People often applaud doctors for spending innumerable hours to treat their patients and bring them back to good health. However, people often don’t realize that doctors expose themselves to infections when they treat patients. Some doctors even neglect their health and continue to treat patients until the patient gets fine. My father was one such warrior.
The Doctor who became a patient:
My father Dr Harish Kumar Patel died this year on 11 Feb 2020. He was an orthopaedic surgeon who got himself infected from Hepatitis – C while treating a patient, which later developed into liver cancer. He was diagnosed with liver cancer in July 2019, but then it was already in an advanced stage and had spread significantly.
We knew that a complete cure would be difficult, and hence we did everything that we could to increase his life expectancy. Being a medical student, I know that one can lose hope easily when battling death. But my father never showed this attitude. He always kept his spirits high and was willing to live further. He never lost hope and was ready to give it all. But cancer was stubborn too and had a different plan.
As Strong as a Rock:
My father and I used to meet various doctors while insulating my mother from these visits. My father knew that he had 6 months to a year to live. Despite knowing this, he was worried about my mother and family. He used to ask us to buckle up. I was not ready for this and wanted him to survive liver cancer.
If I had been at his place, I would have been frightened and shattered. But he was as strong as a rock.
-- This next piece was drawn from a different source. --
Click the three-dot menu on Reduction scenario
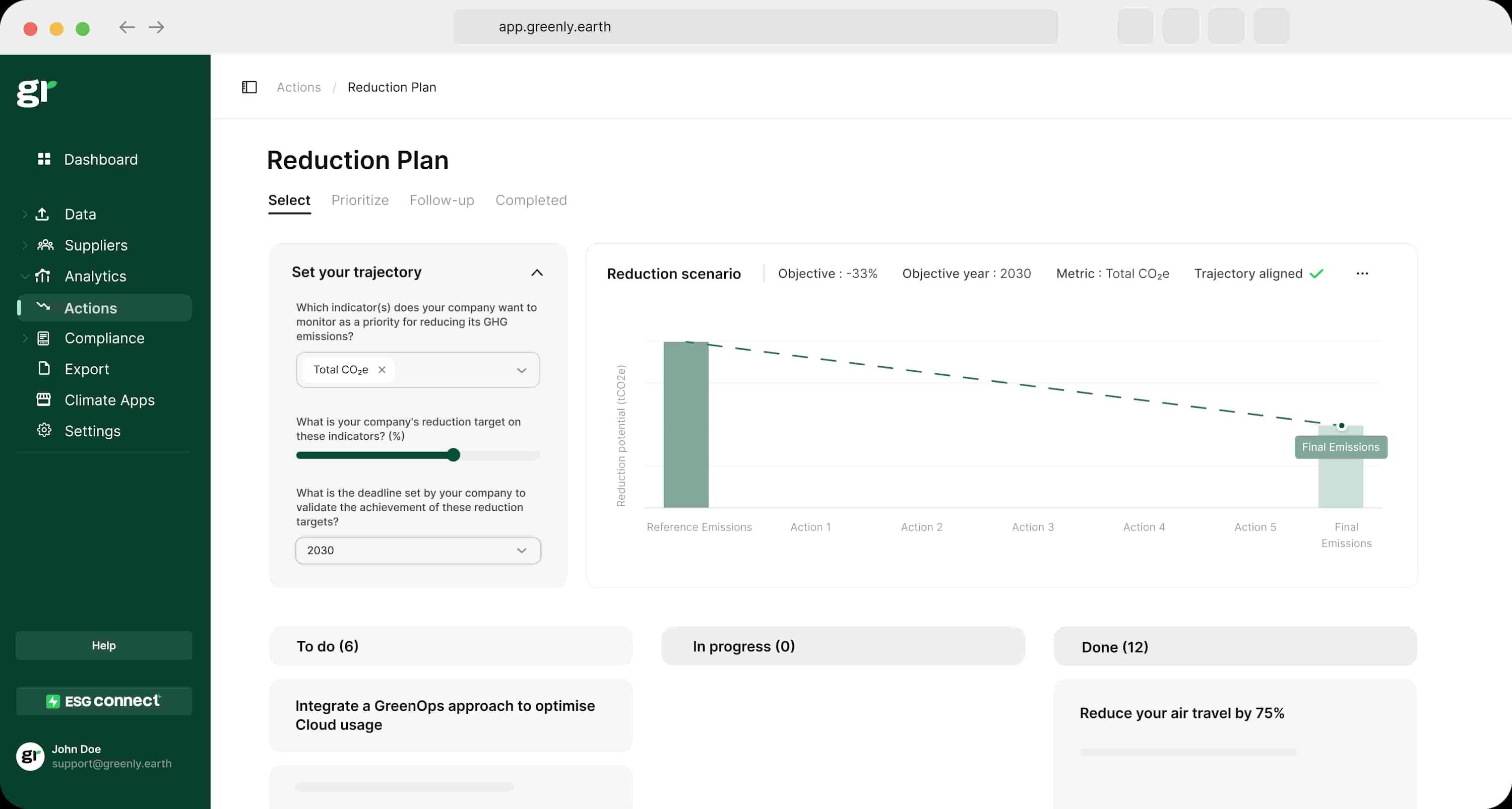 [x=1363, y=274]
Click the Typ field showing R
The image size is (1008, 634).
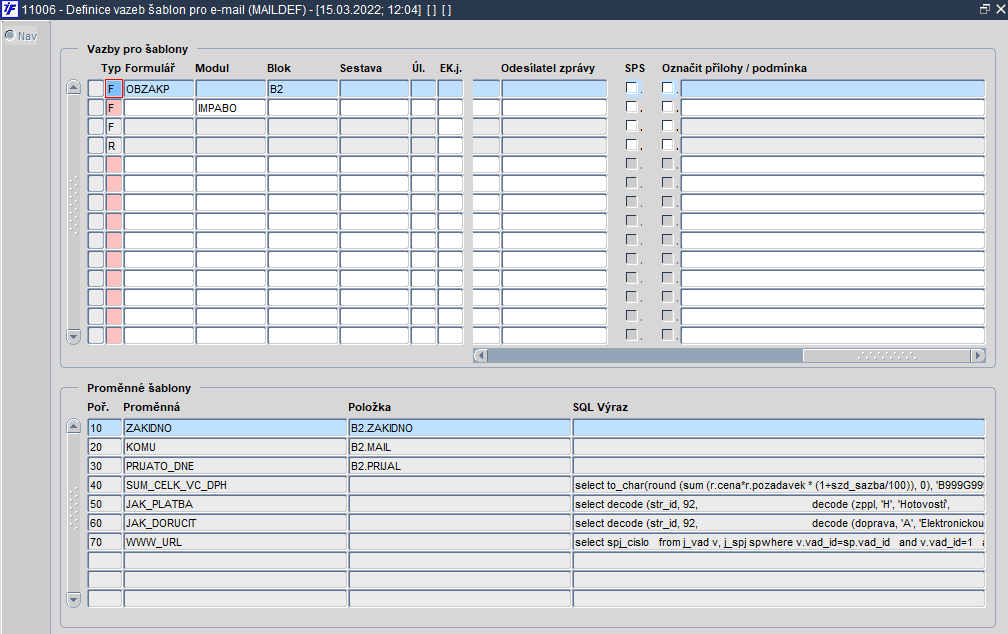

I think this is because he accepted the circumstances and was willing to fight. This acceptance comes very hard. But I think this is very important for cancer patients.
Because of the nature of his liver cancer, we had very limited options for treatment. Chemotherapy was not very effective so we have to go for a newer technology i.e. SBRT. He went through various tiers of treatment. In January 2020, he went for a checkup.
This time the doctor recommended a new type of chemotherapy which is more reliable and effective. But his condition started deteriorating within 10 days. We don’t know whether that was a side–effect of chemotherapy or something else. He was admitted to ICU for 20 days. And after that, he left us.
I never had imagined that after completing my MBBS, my first patient would be my father. Both I and my father knew everything about the therapy, its pros and cons. This made it more difficult for both of us. Even though doctors said that there was not much hope, we refused to budge.
I begged for a Miracle:
I was in a constant state of fear. I was praying to God asking for a miracle. People around me used to say that miracles could happen. In the midst of all this, my father too used to motivate me. He was very lively, but I could also see that he was very depressed too. Everyone was depressed, but every one of us was trying to make others happy. We all created a mirage. You have to create a mirage.
When I look back, I think most cancer patients don’t just want your sympathy. You have to be empathetic and it doesn’t come in a day. You have to be a good listener, you have to be understanding and most of all, just be there for them. From my experience, I can say that many people are not empathetic.
I saw a few doctors that were least concerned for a person who was dying. It was just business as usual for them. Being myself a doctor, I am afraid of becoming one such person. I think there should be counsellors for doctors and hospital staff as well. And I think this is one area where organizations such as ZenOnco.io can contribute.